### Source records:
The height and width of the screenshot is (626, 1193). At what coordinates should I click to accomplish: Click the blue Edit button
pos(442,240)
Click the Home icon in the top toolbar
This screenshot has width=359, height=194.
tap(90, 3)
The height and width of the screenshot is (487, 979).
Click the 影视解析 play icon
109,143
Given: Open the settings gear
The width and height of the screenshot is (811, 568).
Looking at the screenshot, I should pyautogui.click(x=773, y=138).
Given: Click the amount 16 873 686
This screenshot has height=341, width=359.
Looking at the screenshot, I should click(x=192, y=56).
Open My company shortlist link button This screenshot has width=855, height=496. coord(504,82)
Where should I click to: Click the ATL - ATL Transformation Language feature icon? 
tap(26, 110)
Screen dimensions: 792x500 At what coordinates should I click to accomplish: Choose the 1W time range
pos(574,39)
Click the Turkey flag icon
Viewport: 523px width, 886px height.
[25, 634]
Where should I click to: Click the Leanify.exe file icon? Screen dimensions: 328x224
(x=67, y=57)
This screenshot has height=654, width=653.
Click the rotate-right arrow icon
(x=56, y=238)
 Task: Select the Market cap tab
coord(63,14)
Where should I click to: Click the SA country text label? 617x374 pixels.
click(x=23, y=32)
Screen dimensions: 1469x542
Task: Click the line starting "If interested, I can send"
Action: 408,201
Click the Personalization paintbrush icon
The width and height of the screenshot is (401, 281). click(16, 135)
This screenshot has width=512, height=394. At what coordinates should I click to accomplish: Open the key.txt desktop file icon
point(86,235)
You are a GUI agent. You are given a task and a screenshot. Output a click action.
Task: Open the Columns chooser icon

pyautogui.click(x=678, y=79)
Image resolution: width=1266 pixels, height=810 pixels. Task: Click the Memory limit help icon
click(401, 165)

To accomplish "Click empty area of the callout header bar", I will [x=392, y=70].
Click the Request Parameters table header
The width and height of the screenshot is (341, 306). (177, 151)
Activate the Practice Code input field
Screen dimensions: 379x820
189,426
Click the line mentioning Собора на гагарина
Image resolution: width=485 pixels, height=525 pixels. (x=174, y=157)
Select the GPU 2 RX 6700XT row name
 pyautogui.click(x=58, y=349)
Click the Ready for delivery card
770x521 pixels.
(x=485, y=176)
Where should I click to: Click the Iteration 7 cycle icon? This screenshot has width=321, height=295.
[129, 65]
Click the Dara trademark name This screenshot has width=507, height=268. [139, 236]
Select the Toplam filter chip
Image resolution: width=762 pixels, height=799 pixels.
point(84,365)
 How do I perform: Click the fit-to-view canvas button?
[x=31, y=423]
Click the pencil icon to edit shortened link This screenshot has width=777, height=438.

### Work instructions:
Wherever the word "link" appears in the entries above, copy that whole line.

### Final answer:
Open My company shortlist link button This screenshot has width=855, height=496. coord(504,82)
Click the pencil icon to edit shortened link This screenshot has width=777, height=438.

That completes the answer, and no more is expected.